▶ _提示文章_:
□ □ □

いちF1ファンとして、ついに、来るべき日が来たという印象を感じるニュースが飛び込んできました。
トヨタ F1撤退を4日に発表か – GPUpdate.net Formula 1
ホンダ、ブリヂストンに続き、トヨタまでもが、F1から今期限りで撤退するようです。
すでに中島一貴も今シーズン限りということが発表されており、トヨタの第三ドライバーとしてラスト2戦に出場した小林可夢偉だけが可能性だったのですが、その可能性もこれで潰えました。
振り返ってみると、私のF1への思い入れは大学時代、ミハエル・シューマッハーがフェラーリに入った年からだったと思います。激遅の赤い跳ね馬を何とか手なずけて、弱小チームに成り下がっていたフェラーリに最大の黄金時代をもたらした皇帝・シューマッハ-。
彼の傲慢さや、過剰なまでに勝負にこだわる姿勢は賛否両論ありましたが、私は彼以降、真の意味でのワールド・チャンピオンはいないと思っています。そして、シューマッハ-が引退して以降、私のF1への興味も急降下し、今ではレース結果すらほとんど見ない始末。今シーズンも、「あ、バトンいつのまにチャンピオンになっていたんだ」という感じでした。

□ □ □

▶ _課題内容_: 上にあるトヨタのF1撤退に関する文章を、冒頭から末尾まで一字一句違えずに書き写してください。

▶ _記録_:

□ □ □

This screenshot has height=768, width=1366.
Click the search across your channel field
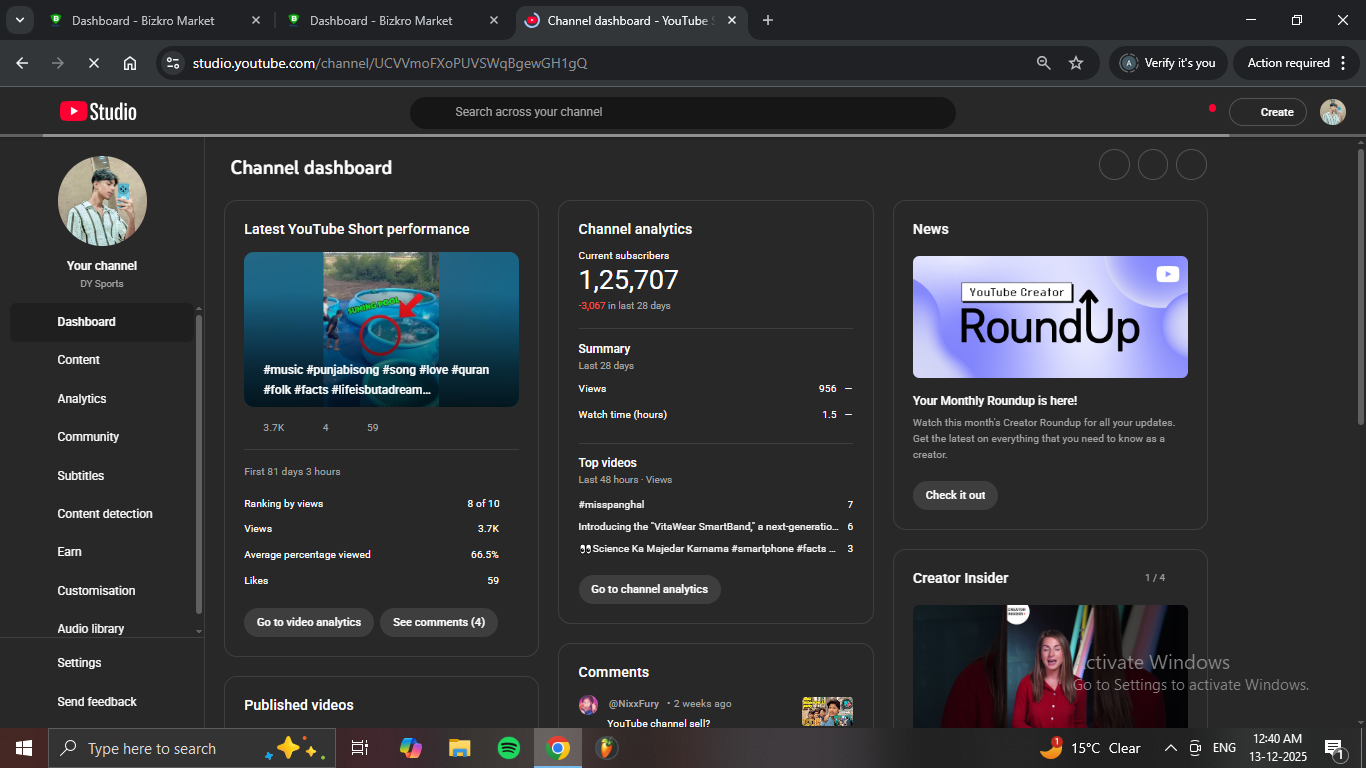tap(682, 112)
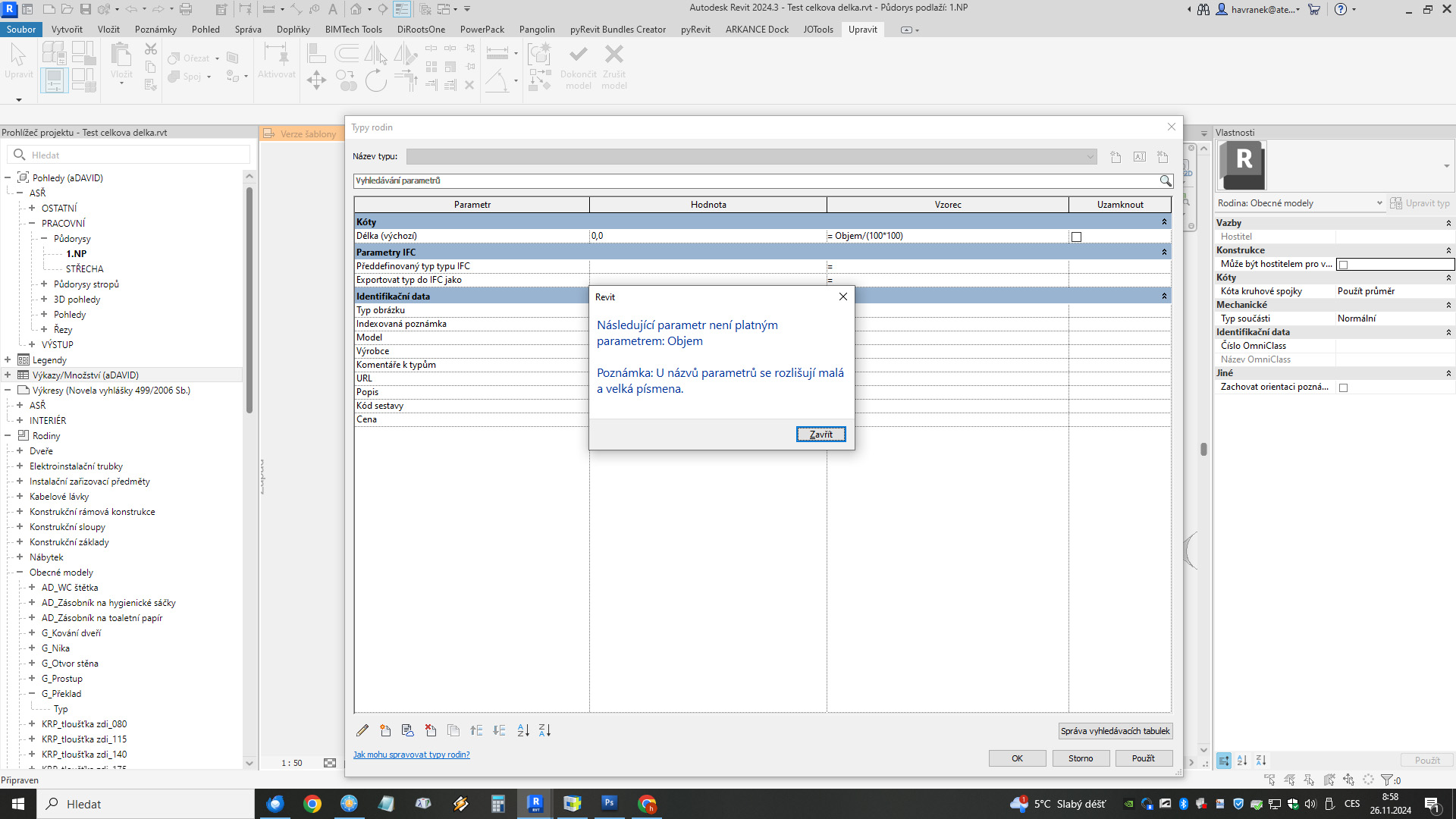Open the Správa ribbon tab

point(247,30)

□ □ □

▶ _出力結果_:
いちF1ファンとして、ついに、来るべき日が来たという印象を感じるニュースが飛び込んできました。
トヨタ F1撤退を4日に発表か – GPUpdate.net Formula 1
ホンダ、ブリヂストンに続き、トヨタまでもが、F1から今期限りで撤退するようです。
すでに中島一貴も今シーズン限りということが発表されており、トヨタの第三ドライバーとしてラスト2戦に出場した小林可夢偉だけが可能性だったのですが、その可能性もこれで潰えました。
振り返ってみると、私のF1への思い入れは大学時代、ミハエル・シューマッハーがフェラーリに入った年からだったと思います。激遅の赤い跳ね馬を何とか手なずけて、弱小チームに成り下がっていたフェラーリに最大の黄金時代をもたらした皇帝・シューマッハ-。
彼の傲慢さや、過剰なまでに勝負にこだわる姿勢は賛否両論ありましたが、私は彼以降、真の意味でのワールド・チャンピオンはいないと思っています。そして、シューマッハ-が引退して以降、私のF1への興味も急降下し、今ではレース結果すらほとんど見ない始末。今シーズンも、「あ、バトンいつのまにチャンピオンになっていたんだ」という感じでした。